Footwear has gone down by 32%, while second-hand cars (38%) and financial service items (32%) have also seen prices go against the flow of inflation. 

Can savings accounts beat inflation?

Yes, savings accounts can help in ensuring the money you save doesn’t drop in value against inflation, certainly more so than if you kept your money in a current account or as cash in your home. By depositing your money in a savings account with a rate better than the rate of inflation, your money will become worth more over time.
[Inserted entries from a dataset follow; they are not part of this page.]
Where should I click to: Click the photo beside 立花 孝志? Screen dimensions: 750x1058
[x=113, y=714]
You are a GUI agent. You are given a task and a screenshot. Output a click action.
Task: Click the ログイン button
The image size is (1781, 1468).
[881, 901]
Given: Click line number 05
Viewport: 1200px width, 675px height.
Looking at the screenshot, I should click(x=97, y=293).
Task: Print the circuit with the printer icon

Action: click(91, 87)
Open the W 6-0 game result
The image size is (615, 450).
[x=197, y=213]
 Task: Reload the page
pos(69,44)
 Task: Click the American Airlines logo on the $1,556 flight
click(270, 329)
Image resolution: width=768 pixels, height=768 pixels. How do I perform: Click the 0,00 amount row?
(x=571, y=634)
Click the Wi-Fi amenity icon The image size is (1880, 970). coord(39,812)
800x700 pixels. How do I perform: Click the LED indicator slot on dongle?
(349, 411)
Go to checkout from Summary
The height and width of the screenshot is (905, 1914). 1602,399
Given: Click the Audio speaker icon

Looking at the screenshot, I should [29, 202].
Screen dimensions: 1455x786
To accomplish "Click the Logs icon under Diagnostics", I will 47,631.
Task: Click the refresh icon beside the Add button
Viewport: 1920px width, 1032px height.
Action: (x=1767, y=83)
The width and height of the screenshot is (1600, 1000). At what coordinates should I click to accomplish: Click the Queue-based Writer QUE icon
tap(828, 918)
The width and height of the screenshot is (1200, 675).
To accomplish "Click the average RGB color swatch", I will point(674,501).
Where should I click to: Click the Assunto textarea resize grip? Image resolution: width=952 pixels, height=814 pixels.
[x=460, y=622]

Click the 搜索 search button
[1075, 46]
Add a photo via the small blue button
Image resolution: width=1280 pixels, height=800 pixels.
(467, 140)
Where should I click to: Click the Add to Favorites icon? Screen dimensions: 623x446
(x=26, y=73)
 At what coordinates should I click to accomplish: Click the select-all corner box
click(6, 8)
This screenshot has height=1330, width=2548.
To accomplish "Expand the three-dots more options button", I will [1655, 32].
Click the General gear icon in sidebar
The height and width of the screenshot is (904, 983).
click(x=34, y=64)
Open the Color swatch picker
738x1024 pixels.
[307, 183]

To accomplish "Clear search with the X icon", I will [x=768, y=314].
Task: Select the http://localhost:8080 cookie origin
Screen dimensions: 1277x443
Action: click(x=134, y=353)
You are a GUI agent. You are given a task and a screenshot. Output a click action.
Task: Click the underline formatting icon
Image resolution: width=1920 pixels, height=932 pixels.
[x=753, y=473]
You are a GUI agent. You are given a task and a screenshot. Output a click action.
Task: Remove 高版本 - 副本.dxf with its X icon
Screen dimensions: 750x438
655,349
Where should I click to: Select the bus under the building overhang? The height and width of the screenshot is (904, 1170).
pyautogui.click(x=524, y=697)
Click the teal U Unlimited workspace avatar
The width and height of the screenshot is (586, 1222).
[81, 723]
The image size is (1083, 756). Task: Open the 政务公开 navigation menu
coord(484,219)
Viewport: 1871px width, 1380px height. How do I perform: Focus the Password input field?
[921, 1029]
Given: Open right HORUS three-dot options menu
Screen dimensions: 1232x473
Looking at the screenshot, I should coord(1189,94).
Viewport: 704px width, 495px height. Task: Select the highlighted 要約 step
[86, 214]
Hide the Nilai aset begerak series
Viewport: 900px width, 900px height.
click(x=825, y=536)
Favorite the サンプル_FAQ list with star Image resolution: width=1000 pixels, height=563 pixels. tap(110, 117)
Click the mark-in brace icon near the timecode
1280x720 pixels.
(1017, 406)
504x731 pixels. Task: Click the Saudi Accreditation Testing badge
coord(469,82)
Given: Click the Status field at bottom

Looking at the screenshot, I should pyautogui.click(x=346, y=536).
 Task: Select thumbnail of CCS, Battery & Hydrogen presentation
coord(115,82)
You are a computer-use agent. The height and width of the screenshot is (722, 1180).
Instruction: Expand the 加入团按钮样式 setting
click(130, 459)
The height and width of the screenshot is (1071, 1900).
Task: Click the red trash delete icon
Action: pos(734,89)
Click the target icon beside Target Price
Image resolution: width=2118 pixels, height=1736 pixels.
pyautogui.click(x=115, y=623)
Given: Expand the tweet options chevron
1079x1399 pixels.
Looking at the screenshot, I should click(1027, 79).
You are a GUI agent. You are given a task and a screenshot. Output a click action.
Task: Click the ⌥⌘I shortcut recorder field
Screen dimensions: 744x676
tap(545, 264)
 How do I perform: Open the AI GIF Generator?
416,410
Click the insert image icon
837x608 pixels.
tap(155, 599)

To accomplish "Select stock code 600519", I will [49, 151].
Savings accounts rates have always fluctuated, but at Raisin UK, you’ll find savings accounts featuring competitve rates, some of which beat inflation*.


Using data from the ONS Consumer price inflation time series and available information on historical prices, we’ve calculated the percentage increase in the price of these products from 2000 to 2020. Measured against the UK’s inflation rate (which has increased by 69.43%), we can determine if products are rising faster or slower than the average rate of inflation.

* At the time of publication (XXth December 2020), the rate of inflation in the UK according to the ONS was 0.9% and the Raisin UK savings marketplace featured savings accounts with rates that exceeded this amount.